> Supplied material:
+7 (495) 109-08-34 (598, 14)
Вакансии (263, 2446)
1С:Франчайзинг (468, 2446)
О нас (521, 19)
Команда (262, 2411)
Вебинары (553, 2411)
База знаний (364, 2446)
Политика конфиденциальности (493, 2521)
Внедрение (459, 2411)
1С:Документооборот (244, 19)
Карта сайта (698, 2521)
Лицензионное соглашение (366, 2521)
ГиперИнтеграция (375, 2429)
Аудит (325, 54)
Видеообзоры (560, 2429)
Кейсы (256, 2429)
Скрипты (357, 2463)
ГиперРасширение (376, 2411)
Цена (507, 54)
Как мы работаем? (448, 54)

> To do: Repeat the material exactly. Every line should match.

> Written solution:
+7 (495) 109-08-34 (598, 14)
Вакансии (263, 2446)
1С:Франчайзинг (468, 2446)
О нас (521, 19)
Команда (262, 2411)
Вебинары (553, 2411)
База знаний (364, 2446)
Политика конфиденциальности (493, 2521)
Внедрение (459, 2411)
1С:Документооборот (244, 19)
Карта сайта (698, 2521)
Лицензионное соглашение (366, 2521)
ГиперИнтеграция (375, 2429)
Аудит (325, 54)
Видеообзоры (560, 2429)
Кейсы (256, 2429)
Скрипты (357, 2463)
ГиперРасширение (376, 2411)
Цена (507, 54)
Как мы работаем? (448, 54)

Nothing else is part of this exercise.